**Task statement**
Render the records as a two-column CSV headed input and output, one row per input–output pair, each value in a single quoted field with line breaks replaced by spaces. Begin at the start of the records and stop after the line that contains "[x=145, y=308]".

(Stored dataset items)
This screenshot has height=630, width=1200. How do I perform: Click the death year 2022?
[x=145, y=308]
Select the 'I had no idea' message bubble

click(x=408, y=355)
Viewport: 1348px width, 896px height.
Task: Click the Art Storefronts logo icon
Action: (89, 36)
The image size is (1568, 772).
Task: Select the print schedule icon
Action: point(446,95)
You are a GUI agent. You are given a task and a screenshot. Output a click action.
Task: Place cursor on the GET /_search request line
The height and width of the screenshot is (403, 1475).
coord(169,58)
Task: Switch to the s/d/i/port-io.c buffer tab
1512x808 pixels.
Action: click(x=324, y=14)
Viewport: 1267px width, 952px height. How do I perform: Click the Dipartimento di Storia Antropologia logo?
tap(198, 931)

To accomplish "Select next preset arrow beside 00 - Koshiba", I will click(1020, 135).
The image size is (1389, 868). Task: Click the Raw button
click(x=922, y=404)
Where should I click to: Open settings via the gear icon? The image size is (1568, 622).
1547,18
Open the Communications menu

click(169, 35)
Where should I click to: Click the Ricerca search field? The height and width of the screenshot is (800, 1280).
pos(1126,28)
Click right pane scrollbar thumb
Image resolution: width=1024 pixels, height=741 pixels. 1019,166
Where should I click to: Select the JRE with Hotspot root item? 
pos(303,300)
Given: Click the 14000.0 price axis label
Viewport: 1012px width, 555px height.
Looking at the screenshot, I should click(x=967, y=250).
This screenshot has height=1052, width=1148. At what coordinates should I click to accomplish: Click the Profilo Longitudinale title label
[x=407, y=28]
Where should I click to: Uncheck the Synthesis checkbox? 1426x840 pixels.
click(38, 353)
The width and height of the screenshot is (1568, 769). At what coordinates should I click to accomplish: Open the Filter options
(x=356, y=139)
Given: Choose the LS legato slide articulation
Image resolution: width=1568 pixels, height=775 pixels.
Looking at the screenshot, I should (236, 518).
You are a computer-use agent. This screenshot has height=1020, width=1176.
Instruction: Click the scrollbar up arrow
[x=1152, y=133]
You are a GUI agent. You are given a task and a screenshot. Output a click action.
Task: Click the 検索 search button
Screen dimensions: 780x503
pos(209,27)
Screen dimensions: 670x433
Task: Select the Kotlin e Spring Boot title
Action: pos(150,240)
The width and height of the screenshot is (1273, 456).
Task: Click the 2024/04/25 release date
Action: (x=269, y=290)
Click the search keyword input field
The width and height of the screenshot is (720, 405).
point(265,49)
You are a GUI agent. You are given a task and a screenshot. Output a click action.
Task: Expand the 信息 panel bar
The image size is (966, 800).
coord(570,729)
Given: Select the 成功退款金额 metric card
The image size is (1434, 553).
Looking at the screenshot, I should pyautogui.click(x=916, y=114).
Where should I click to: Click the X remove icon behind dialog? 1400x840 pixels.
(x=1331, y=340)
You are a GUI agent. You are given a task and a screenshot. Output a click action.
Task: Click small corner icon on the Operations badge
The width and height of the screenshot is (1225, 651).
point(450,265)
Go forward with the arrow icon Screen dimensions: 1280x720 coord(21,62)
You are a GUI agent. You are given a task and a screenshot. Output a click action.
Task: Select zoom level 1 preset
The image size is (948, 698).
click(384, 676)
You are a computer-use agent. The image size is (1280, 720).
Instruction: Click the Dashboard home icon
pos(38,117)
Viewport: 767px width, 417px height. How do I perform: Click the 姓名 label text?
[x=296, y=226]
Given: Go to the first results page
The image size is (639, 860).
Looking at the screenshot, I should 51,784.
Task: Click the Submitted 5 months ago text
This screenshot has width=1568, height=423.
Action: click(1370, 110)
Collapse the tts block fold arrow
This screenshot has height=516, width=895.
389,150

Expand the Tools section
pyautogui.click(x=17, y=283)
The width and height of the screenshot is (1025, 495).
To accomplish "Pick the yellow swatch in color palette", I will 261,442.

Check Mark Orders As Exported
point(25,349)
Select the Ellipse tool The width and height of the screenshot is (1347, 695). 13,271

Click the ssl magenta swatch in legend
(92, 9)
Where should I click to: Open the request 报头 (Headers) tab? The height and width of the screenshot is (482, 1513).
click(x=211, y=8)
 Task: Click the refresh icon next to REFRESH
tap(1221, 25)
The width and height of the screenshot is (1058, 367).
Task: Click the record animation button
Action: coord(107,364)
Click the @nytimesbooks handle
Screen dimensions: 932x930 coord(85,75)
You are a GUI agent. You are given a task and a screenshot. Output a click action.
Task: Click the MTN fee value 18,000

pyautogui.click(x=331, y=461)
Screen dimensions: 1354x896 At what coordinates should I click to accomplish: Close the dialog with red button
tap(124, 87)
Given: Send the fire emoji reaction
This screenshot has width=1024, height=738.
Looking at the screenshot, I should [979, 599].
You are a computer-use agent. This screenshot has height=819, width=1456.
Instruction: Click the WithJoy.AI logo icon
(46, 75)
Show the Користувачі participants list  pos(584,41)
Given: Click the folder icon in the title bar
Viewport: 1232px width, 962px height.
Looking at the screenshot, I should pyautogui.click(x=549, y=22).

**Completed exercise**
input,output
"This screenshot has height=630, width=1200. How do I perform: Click the death year 2022?","[x=145, y=308]"